Re: [RFC 3/8] nvmet: Use p2pmem in nvme target

From: Sagi Grimberg
Date: Thu Apr 06 2017 - 01:47:59 EST



I hadn't done this yet but I think a simple closest device in the tree
would solve the issue sufficiently. However, I originally had it so the
user has to pick the device and I prefer that approach. But if the user
picks the device, then why bother restricting what he picks?

Because the user can get it wrong, and its our job to do what we can in
order to prevent the user from screwing itself.

Per the
thread with Sinan, I'd prefer to use what the user picks. You were one
of the biggest opponents to that so I'd like to hear your opinion on
removing the restrictions.

I wasn't against it that much, I'm all for making things "just work"
with minimal configuration steps, but I'm not sure we can get it
right without it.

Ideally, we'd want to use an NVME CMB buffer as p2p memory. This would
save an extra PCI transfer as the NVME card could just take the data
out of it's own memory. However, at this time, cards with CMB buffers
don't seem to be available.

Even if it was available, it would be hard to make real use of this
given that we wouldn't know how to pre-post recv buffers (for in-capsule
data). But let's leave this out of the scope entirely...

I don't understand what you're referring to. We'd simply use the CMB
buffer as a p2pmem device, why does that change anything?

I'm referring to the in-capsule data buffers pre-posts that we do.
Because we prepare a buffer that would contain in-capsule data, we have
no knowledge to which device the incoming I/O is directed to, which
means we can (and will) have I/O where the data lies in CMB of device
A but it's really targeted to device B - which sorta defeats the purpose
of what we're trying to optimize here...

Why do you need this? you have a reference to the
queue itself.

This keeps track of whether the response was actually allocated with
p2pmem or not.

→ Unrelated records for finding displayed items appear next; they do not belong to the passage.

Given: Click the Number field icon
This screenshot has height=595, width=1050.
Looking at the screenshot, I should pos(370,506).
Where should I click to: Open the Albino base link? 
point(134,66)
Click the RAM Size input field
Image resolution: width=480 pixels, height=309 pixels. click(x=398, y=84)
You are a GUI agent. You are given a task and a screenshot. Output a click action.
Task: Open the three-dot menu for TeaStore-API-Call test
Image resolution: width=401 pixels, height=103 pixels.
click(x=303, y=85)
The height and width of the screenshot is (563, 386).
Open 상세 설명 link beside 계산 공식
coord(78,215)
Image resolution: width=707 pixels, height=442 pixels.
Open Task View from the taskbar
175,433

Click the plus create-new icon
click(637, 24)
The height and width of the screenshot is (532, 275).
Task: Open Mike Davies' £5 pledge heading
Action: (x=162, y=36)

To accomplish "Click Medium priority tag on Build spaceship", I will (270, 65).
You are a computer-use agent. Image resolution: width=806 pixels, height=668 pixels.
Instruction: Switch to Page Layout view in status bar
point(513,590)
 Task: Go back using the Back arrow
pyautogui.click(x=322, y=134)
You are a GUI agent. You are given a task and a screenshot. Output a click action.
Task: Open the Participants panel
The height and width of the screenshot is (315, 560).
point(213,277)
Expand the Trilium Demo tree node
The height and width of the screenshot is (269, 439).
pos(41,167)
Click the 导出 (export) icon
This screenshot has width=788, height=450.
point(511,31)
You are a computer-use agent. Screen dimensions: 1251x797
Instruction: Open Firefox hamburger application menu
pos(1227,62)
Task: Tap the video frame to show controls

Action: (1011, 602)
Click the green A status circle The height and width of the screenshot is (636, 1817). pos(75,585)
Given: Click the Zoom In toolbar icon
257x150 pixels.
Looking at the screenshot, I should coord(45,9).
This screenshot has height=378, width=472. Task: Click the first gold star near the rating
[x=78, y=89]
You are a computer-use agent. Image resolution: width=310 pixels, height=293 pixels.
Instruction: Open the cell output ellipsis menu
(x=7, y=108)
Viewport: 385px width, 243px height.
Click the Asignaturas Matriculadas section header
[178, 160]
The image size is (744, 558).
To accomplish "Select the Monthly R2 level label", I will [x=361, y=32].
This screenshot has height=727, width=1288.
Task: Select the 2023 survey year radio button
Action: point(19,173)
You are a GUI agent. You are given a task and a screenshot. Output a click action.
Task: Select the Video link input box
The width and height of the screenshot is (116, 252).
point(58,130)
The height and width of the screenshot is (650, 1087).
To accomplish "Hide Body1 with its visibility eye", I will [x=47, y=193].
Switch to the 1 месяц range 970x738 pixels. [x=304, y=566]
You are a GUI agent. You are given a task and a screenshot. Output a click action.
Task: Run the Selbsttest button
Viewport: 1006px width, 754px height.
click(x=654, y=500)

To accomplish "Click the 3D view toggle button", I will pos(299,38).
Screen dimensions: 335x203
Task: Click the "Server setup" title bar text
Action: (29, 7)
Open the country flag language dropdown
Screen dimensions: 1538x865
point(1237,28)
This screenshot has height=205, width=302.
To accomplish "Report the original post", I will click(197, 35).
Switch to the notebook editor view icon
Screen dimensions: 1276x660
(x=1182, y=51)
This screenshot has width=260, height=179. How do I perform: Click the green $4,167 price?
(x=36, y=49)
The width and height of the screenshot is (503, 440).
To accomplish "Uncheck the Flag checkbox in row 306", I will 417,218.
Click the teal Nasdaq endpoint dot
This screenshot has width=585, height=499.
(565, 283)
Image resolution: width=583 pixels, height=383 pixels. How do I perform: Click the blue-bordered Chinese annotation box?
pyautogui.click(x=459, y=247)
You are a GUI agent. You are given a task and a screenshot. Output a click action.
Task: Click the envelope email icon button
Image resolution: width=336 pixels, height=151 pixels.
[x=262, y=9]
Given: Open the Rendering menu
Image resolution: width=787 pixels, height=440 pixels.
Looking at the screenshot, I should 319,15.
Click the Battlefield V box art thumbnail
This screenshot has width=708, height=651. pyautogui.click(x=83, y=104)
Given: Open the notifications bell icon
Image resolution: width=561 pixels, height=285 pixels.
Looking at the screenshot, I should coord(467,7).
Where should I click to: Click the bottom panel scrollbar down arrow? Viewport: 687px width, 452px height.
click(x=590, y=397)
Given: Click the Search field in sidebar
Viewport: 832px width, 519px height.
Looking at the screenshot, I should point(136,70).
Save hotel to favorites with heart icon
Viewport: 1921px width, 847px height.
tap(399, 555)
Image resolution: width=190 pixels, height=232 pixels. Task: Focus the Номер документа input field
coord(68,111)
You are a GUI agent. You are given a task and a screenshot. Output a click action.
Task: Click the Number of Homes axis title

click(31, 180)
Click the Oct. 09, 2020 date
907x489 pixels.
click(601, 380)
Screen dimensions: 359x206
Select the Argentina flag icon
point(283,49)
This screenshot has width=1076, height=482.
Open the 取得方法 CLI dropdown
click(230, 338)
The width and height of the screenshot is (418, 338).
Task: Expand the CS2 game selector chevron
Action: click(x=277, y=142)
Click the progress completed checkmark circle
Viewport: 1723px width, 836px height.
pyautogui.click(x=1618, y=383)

It's needed for when we free the SGL because the queue
may have a p2pmem device assigned to it but, if the alloc failed and it
fell back on system memory then we need to know how to free it. I'm
currently looking at having SGLs having an iomem flag. In which case,
this would no longer be needed as the flag in the SGL could be used.

That would be better, maybe...

[...]

This is a problem. namespaces can be added at any point in time. No one
guarantee that dma_devs are all the namepaces we'll ever see.

Yeah, well restricting p2pmem based on all the devices in use is hard.
So we'd need a call into the transport every time an ns is added and
we'd have to drop the p2pmem if they add one that isn't supported. This
complexity is just one of the reasons I prefer just letting the user chose.

Still the user can get it wrong. Not sure we can get a way without
keeping track of this as new devices join the subsystem.

+
+ if (queue->p2pmem)
+ pr_debug("using %s for rdma nvme target queue",
+ dev_name(&queue->p2pmem->dev));
+
+ kfree(dma_devs);
+}
+
static int nvmet_rdma_queue_connect(struct rdma_cm_id *cm_id,
struct rdma_cm_event *event)
{
@@ -1199,6 +1271,8 @@ static int nvmet_rdma_queue_connect(struct
rdma_cm_id *cm_id,
}
queue->port = cm_id->context;

+ nvmet_rdma_queue_setup_p2pmem(queue);
+

Why is all this done for each queue? looks completely redundant to me.

A little bit. Where would you put it?

I think we'll need a representation of a controller in nvmet-rdma for
that. we sort of got a way without it so far, but I don't think we can
anymore with this.

ret = nvmet_rdma_cm_accept(cm_id, queue, &event->param.conn);
if (ret)
goto release_queue;

You seemed to skip the in-capsule buffers for p2pmem (inline_page), I'm
curious why?

Yes, the thinking was that these transfers were small anyway so there
would not be significant benefit to pushing them through p2pmem. There's
really no reason why we couldn't do that if it made sense to though.

I don't see an urgent reason for it too. I was just curious...